Apollo Commercial Real Estate Finance Inc. has refinanced with Wells Fargo all of the debt outstanding under the Term Asset-Backed Securities Loan Facility (TALF) program administered by the Federal Reserve Bank of New York.
Prior to the refinancing, Apollo had TALF borrowings totaling $250.3 million with a weighted average cost of funds of 2.8%. Those borrowings were secured by triple-A rated commercial mortgage-backed securities with a face amount of $298.6 million.
By moving the CMBS to the Wells facility, Apollo increases the advance rate and lowers the cost of borrowing, resulting in $264.4 million of borrowings with a current weighted average cost of funds of approximately 1.9%, according to a press statement. The company entered into interest rate swap agreements with an initial aggregate notional of $56.3 million.

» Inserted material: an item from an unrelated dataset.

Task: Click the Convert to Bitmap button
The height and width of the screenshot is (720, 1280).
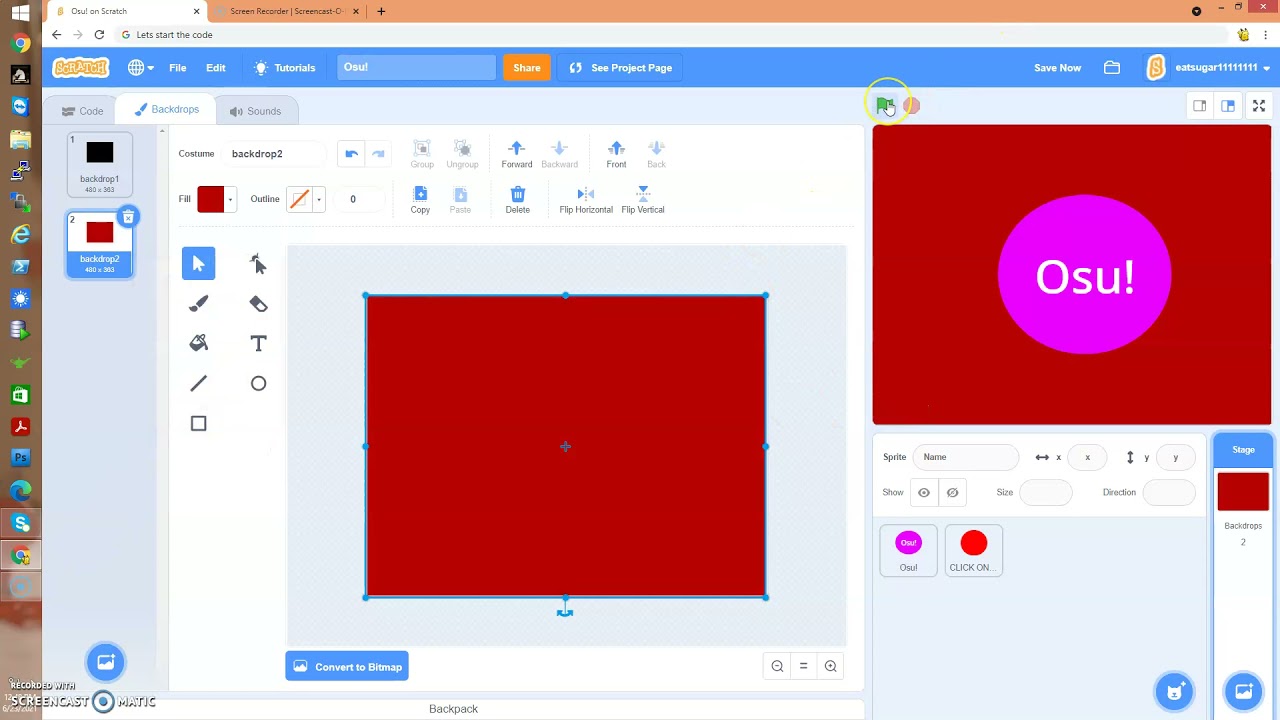Action: click(x=347, y=667)
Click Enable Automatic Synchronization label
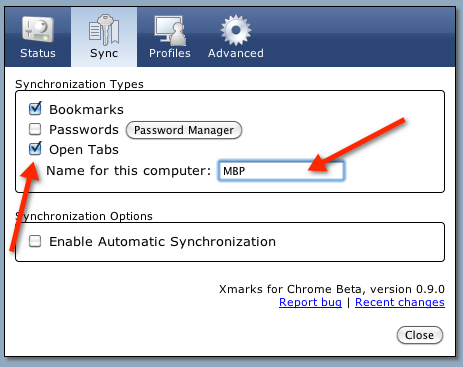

"By actively managing the right side of the company's balance sheet, we were able to complete a transaction which generates approximately $14.0 million of investable capital and lowers the overall cost of borrowing," said Stuart Rothstein, Apollo's Chief Financial Officer, in the press statement. "In addition, the Wells facility extends the maturity of the Company's borrowings by five months and enables the company to benefit to the extent loans underlying the CMBS bonds are extended."
The company increased the size of the Wells facility from $250.0 million to $506.0 million during December 2011. Borrowings resulting from the additional capacity will bear interest at a per annum rate of 30-day LIBOR plus 1.5%. The Wells Facility matures in August 2013.